* Task statement
Return each line of the data below that contains the string "accomplish".

* Items from a data source
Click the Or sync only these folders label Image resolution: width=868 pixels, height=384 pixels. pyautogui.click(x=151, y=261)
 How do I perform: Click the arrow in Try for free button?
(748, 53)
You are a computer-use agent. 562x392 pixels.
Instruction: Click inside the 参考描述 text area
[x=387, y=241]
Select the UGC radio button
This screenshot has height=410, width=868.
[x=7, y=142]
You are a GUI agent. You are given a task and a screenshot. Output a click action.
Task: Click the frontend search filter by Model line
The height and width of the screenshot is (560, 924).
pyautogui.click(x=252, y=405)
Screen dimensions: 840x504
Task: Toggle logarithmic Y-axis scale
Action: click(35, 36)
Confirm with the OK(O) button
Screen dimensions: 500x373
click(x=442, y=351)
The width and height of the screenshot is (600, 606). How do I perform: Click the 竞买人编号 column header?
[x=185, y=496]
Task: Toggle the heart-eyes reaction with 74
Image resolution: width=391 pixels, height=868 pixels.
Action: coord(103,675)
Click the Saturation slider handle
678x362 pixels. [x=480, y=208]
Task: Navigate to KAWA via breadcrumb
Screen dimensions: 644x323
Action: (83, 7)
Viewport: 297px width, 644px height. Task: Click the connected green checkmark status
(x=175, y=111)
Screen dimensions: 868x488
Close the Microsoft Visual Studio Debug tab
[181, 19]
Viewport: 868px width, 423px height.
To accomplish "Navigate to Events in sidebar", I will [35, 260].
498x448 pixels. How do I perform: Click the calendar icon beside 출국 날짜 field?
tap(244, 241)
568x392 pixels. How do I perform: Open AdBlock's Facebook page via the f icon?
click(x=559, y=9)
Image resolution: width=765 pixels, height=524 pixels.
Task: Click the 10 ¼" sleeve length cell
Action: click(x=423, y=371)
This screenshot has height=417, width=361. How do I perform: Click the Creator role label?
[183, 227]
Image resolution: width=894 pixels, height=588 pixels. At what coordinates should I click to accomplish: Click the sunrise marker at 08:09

* Solution to this problem
To accomplish "Navigate to Events in sidebar", I will [35, 260].
Image resolution: width=894 pixels, height=588 pixels. At what coordinates should I click to accomplish: Click the sunrise marker at 08:09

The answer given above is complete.